Secondo il recente rapporto elaborato dall’economista David Dorn («L’ascesa delle macchine», 2015, Centro Internazionale UBS di Economia nella Società presso l’Università di Zurigo), tuttavia, non sono necessariamente i lavori meno pagati a dover scomparire. Dai dati svizzeri si deduce infatti che, a partire dagli anni ’80 si è assistito ad un aumento di circa il 2% in dieci anni nella quota dei manager e dei tecnici e professionisti altamente qualificati sul totale degli occupati, mentre nello stesso periodo si è verificato un declino prossimo al 2% nella quota degli impiegati d’ufficio incaricati di compiti di routine.

Per quanto riguarda i salari, sempre in Svizzera negli ultimi decenni si è assistita a quella che Dorn definisce come una polarizzazione del mercato del lavoro. I salari corrispondenti sia a figure professionali altamente qualificate sia quelli versati ai lavoratori che possiedono solo una formazione di base hanno infatti registrato un aumento compreso tra il 2 e il 4% nell’arco di un decennio. La ragione di questa evoluzione risiede nella natura del cambiamento tecnologico. Sebbene, infatti, sia relativamente semplice programmare un computer per eseguire un compito ripetitivo, come ad esempio compilare dei moduli, al contrario risulta invece estremamente difficile, ad esempio, utilizzare un robot per pulire una stanza d’albergo. Sebbene si ritenga che quest’ultimo lavoro richieda un basso livello di formazione, tuttavia esso presenta degli ostacoli quasi insormontabili per una macchina, in quanto ogni ospite lascia la stanza in condizioni leggermente diverse e un algoritmo, a differenza di un lavoratore in carne e ossa, non saprebbe come gestire eventuali differenze nel numero e nella disposizione degli oggetti da riordinare.

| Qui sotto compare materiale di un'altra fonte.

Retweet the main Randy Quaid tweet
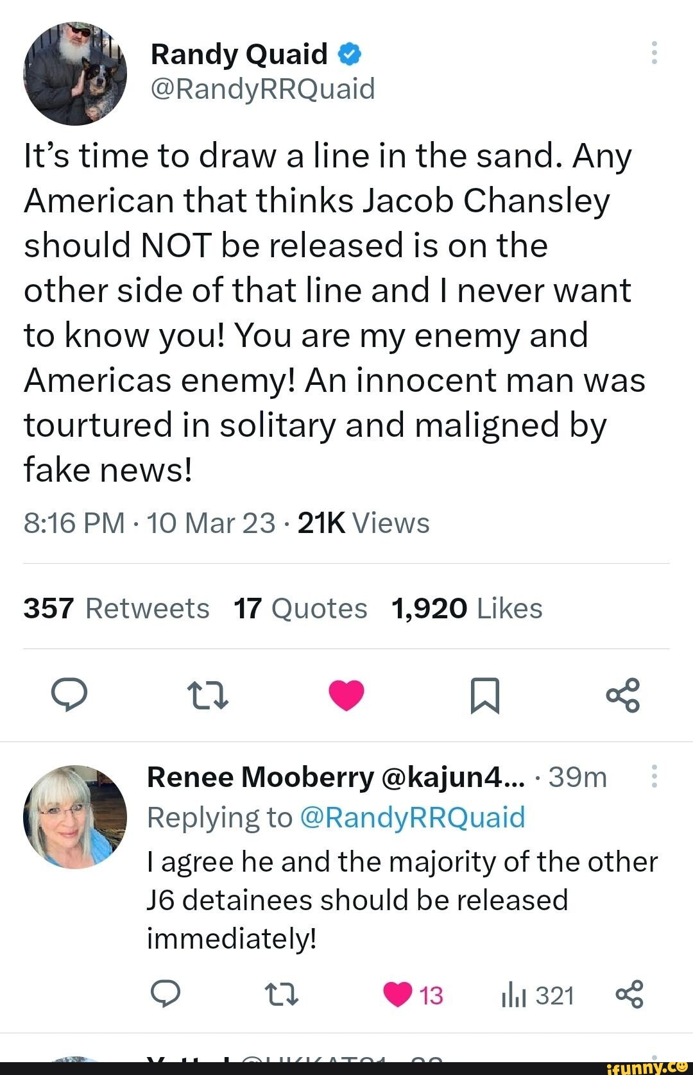Screen dimensions: 693x1075 207,696
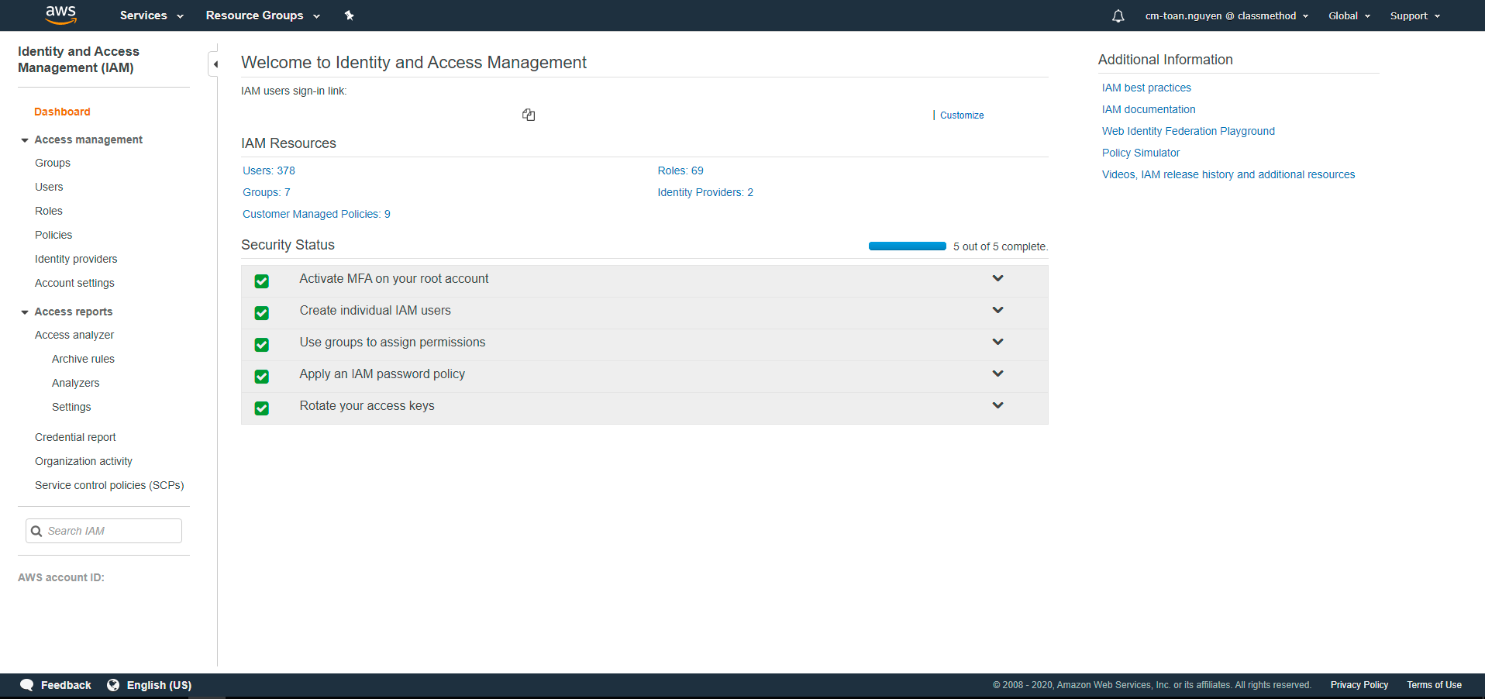Open the IAM best practices link
The width and height of the screenshot is (1485, 699).
click(x=1146, y=88)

Proprio quest’ultima osservazione dovrebbe far riflettere su quale sia la strada da intraprendere per evitare che i posti di lavoro che scompaiono a causa dell’avanzamento delle tecnologie si traducano in un aumento della disoccupazione. Non è sufficiente, infatti, incoraggiare l’acquisizione di un maggior livello di formazione, in quanto tutti i compiti che richiedono, ad esempio, capacità di calcolo o di memorizzazione, saranno con tutta probabilità svolti da algoritmi nei prossimi decenni. 

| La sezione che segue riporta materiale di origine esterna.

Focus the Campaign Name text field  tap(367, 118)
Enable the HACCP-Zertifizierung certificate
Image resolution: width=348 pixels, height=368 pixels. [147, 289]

Al contrario, gli esseri umani sembrano mantenere un vantaggio rilevante sui computer quando si tratta di trovare soluzioni creative, progettare innovazioni o essere in grado di risolvere problemi complessi, nonché per quanto riguarda l’interazione con altri esseri umani.  In questa luce, nel contesto ticinese assumono notevole importanza le misure proposte nei mesi scorsi dal consigliere di Stato Christian Vitta per incrementare l’occupazione, in particolare per quanto riguarda l’incoraggiamento alla riqualifica dei giovani che hanno completato un apprendistato ma incontrano difficoltà di collocamento nella professione appresa. In questo modo, infatti, dovrebbe essere più agevole indirizzare i giovani in cerca di lavoro verso occupazioni nelle quali l’apporto umano sia insostituibile.